WHAT YOU ARE ASKED TO DO: Copy the records verbatim, beginning at the first line and stopping after the line that contains "point(170,610)".

RECORD SET:
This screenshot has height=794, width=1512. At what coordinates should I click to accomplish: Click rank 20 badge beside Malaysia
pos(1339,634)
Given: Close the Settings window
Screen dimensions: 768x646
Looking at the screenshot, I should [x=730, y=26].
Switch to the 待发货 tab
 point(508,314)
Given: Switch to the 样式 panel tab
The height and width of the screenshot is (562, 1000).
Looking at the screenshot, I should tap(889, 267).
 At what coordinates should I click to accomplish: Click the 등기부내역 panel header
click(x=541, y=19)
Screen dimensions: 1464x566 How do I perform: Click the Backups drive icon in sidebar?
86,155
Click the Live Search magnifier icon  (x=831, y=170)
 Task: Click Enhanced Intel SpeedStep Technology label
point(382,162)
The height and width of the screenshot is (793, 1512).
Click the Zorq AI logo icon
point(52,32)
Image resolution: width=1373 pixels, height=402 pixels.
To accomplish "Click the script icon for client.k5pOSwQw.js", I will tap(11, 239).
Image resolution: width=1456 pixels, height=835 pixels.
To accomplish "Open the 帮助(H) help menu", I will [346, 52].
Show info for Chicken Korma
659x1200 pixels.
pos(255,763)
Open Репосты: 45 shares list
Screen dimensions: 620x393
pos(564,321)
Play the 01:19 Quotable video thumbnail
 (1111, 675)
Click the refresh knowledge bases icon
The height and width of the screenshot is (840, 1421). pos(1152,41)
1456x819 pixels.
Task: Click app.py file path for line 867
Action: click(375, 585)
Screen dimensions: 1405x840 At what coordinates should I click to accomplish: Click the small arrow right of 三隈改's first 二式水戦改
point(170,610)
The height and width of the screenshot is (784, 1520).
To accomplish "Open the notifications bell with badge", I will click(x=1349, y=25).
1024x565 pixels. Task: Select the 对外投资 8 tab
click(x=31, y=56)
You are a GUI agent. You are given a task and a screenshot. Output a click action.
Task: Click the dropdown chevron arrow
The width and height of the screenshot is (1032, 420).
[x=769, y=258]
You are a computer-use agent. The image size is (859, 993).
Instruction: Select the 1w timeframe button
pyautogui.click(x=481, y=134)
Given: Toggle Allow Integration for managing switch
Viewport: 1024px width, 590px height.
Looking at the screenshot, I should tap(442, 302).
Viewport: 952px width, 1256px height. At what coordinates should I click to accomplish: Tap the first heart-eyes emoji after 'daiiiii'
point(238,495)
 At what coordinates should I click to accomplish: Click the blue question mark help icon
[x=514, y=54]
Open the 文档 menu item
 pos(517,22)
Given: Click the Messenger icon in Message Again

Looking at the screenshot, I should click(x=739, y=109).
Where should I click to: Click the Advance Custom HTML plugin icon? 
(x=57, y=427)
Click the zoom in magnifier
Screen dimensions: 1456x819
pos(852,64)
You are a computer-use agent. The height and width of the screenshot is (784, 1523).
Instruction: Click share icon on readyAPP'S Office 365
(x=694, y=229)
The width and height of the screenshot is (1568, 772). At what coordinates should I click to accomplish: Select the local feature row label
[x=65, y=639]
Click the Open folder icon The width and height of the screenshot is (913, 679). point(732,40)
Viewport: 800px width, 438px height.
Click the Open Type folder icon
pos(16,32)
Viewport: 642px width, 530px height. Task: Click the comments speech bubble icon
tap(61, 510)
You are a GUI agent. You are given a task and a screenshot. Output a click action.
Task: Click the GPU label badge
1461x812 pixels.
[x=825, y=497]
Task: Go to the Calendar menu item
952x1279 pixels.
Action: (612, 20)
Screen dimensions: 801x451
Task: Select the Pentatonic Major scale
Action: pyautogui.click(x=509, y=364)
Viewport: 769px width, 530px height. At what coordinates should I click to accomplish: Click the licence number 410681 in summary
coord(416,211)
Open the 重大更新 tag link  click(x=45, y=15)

TASK OUTPUT:
This screenshot has height=794, width=1512. At what coordinates should I click to accomplish: Click rank 20 badge beside Malaysia
pos(1339,634)
Given: Close the Settings window
Screen dimensions: 768x646
Looking at the screenshot, I should [x=730, y=26].
Switch to the 待发货 tab
 point(508,314)
Given: Switch to the 样式 panel tab
The height and width of the screenshot is (562, 1000).
Looking at the screenshot, I should tap(889, 267).
 At what coordinates should I click to accomplish: Click the 등기부내역 panel header
click(x=541, y=19)
Screen dimensions: 1464x566 How do I perform: Click the Backups drive icon in sidebar?
86,155
Click the Live Search magnifier icon  (x=831, y=170)
 Task: Click Enhanced Intel SpeedStep Technology label
point(382,162)
The height and width of the screenshot is (793, 1512).
Click the Zorq AI logo icon
point(52,32)
Image resolution: width=1373 pixels, height=402 pixels.
To accomplish "Click the script icon for client.k5pOSwQw.js", I will tap(11, 239).
Image resolution: width=1456 pixels, height=835 pixels.
To accomplish "Open the 帮助(H) help menu", I will [346, 52].
Show info for Chicken Korma
659x1200 pixels.
pos(255,763)
Open Репосты: 45 shares list
Screen dimensions: 620x393
pos(564,321)
Play the 01:19 Quotable video thumbnail
 (1111, 675)
Click the refresh knowledge bases icon
The height and width of the screenshot is (840, 1421). pos(1152,41)
1456x819 pixels.
Task: Click app.py file path for line 867
Action: click(375, 585)
Screen dimensions: 1405x840 At what coordinates should I click to accomplish: Click the small arrow right of 三隈改's first 二式水戦改
point(170,610)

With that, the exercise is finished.